A hopeful week in America: Now Let’s Talk About Guns

What a hopeful week in America.

Confederate flags began to fall on Monday. The Supreme Court upheld the federal government’s right to subsidize the health care of poor Americans on Thursday. And on Friday, the court ruled again, making same-sex marriage legal in all 50 states.

“I know change for many of our LGBT brothers and sisters must have seemed so slow for so long,” said President Obama from the White House lawn not long after the ruling came down from the court. “But compared to so many other issues, America’s shift has been so quick.”

Truly there has been a remarkable transformation. Check out this CBS Sunday Morning story about a 1967 documentary on homosexuality. It illustrates just how far attitudes towards gays and lesbians have evolved.

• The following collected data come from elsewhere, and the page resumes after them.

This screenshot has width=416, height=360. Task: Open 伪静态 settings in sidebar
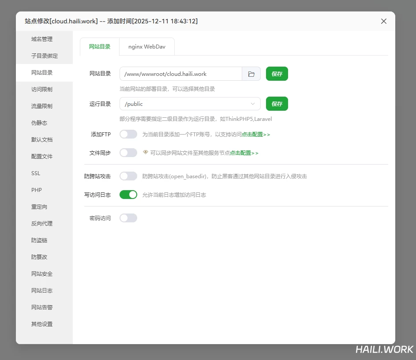39,123
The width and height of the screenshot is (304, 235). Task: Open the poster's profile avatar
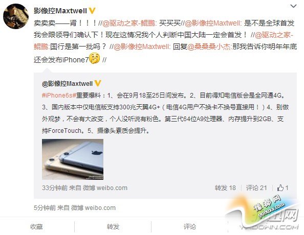pyautogui.click(x=16, y=16)
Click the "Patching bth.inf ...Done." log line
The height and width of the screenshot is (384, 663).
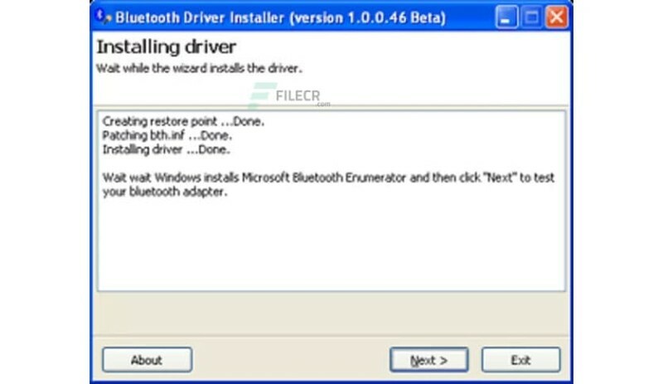(167, 135)
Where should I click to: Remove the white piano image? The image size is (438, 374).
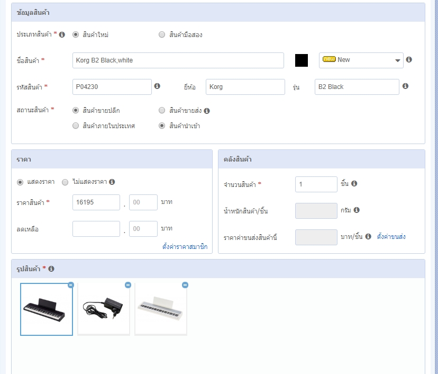(x=185, y=285)
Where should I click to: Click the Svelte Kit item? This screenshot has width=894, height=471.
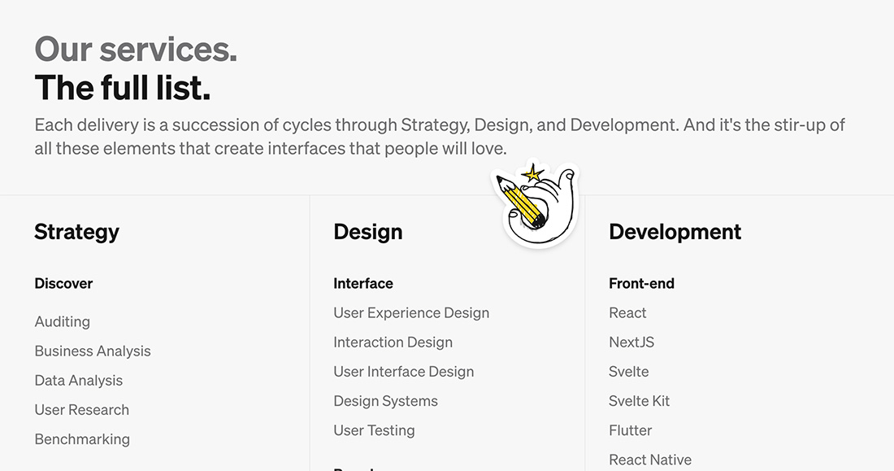[x=639, y=401]
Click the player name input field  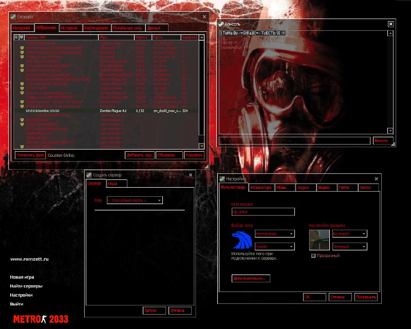pyautogui.click(x=263, y=212)
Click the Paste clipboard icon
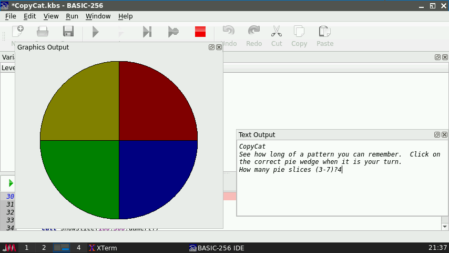The image size is (449, 253). pos(324,35)
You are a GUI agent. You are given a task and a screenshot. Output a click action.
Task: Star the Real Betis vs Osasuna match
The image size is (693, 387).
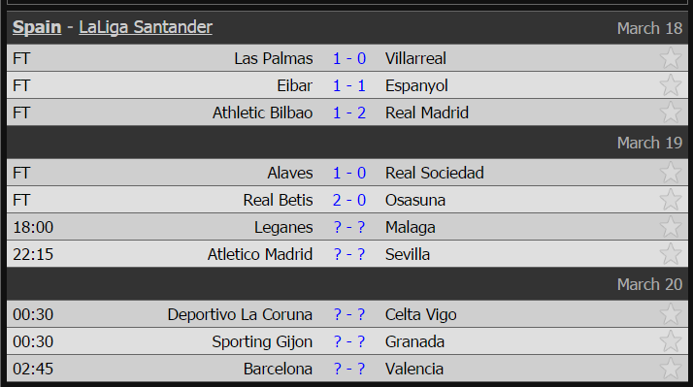(x=670, y=200)
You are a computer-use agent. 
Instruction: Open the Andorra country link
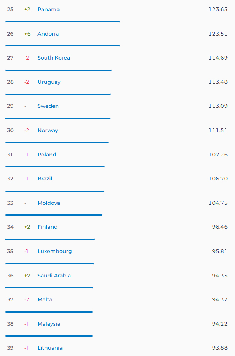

President Obama called the Supreme Court ruling a “thunderbolt moment” for the thousands of Americans who have worked slowly and steadily toward equality. He also had this to say about the historic ruling:

…it is a consequence of the countless small acts of courage of millions of people across decades who stood up, who came out, who talked to parents — parents who loved their children no matter what. Folks who were willing to endure bullying and taunts, and stayed strong, and came to believe in themselves and who they were, and slowly made an entire country realize that love is love.

What an extraordinary achievement. What a vindication of the belief that ordinary people can do extraordinary things.  What a reminder of what Bobby Kennedy once said about how small actions can be like pebbles being thrown into a still lake, and ripples of hope cascade outwards and change the world.

Extraordinary indeed.

The staggering rate at which hearts and minds have changed because of the “countless small acts of courage” makes me hopeful. Hopeful that the same shift might occur on other important issues of our day, such as climate change, race relations and gun control.

In fact, as soon as Obama finished his statement on the marriage equality ruling in front of a jubilant crowd, he traveled to Charleston, South Carolina where he had to speak to a grieving one for Reverend Clementa Pinckney’s funeral. The reverend was gunned down by a racist last week, along with 8 others, while attending bible study within the sanctity of his own church. Yet another horrific mass shooting in America.

We’ve been here too many times. I read last week that President Obama has had to respond to 14 mass shootings in his presidency. Mother Jones puts the number much higher, at 26. Twenty-six mass shootings since Obama took office in 2008? Come on America. This is not normal.

“You don’t see murder on this kind of scale with this kind of frequency in any other advanced nation on Earth,” Obama said after the Charleston shooting. “Every country has violent, hateful or mentally unstable people. What’s different is not every country is awash with easily accessible guns. I refuse to act as if this is the new normal.”

The vast majority of Americans — including gun-owning Americans — agree. We want to do something about it. So why don’t we?  It is in our power to do so.

Let’s take a page from the LGBT handbook. Let’s stand up, come out, talk. Let’s start the slow and steady process to change our gun laws.

Let’s pray for our thunderbolt moment.